A beam balance is balanced when the net moment about its hinge point is zero. This is also called the law of the lever. The "product of the weight and its distance from the hinge point" should be equal to the "product of the other weight and its distance from the hinge point". This is a simple demo to explain this concept.

According to lever principle, a smaller force applied at a greater distance from the axis of rotation can lift a larger weight.

For a body to be in equilibrium, the net force and net torque should be zero. The setup consists of a scale hinged at its middle point. The scale has holes at regular interval to hang weights at different distances from the hinge point.

Procedure

Check that scale is almost balanced. If not, fix a suitable weight to balance it.

Attach a fixed weight at one end of the scale.

Attach another weight on other side of hinge point so that scale is balanced.

Repeat above step for different weights.

Verify that net force on the scale and net torque about the hinge point is zero in balanced condition.

Variant: Procedure

Balance the ruler across a pencil.
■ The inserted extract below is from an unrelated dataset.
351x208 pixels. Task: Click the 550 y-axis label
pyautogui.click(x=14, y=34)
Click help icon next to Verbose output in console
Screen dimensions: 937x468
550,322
Put 3-4 coins at any point on one side of the ruler. Balance it by placing same number of coins on the other side. Note the point where balance occurs. Are both points equidistant from the pencil?

Place one coin on one side of the ruler. Try balancing it by placing two coins at various points on other side of the ruler. Measure the distance of both points from the pencil. Repeat the above exercise with one coin on one side and three coins on other side. Do you find any relation between the number of coins and their distance from the pencil?

Discussion

Let \(W_1\) be weight of the coins placed at distance \(x_1\) from the pencil and \(W_2\) be weight of the coins placed on the other side of pencil at a distance \(x_2\) (see figure). The product of weight and distance on one side should be equal to the product of weight and distance on the other side i.e., \(W_1 x_1=W_2 x_2\). The product of the force and arm length is called moment or torque.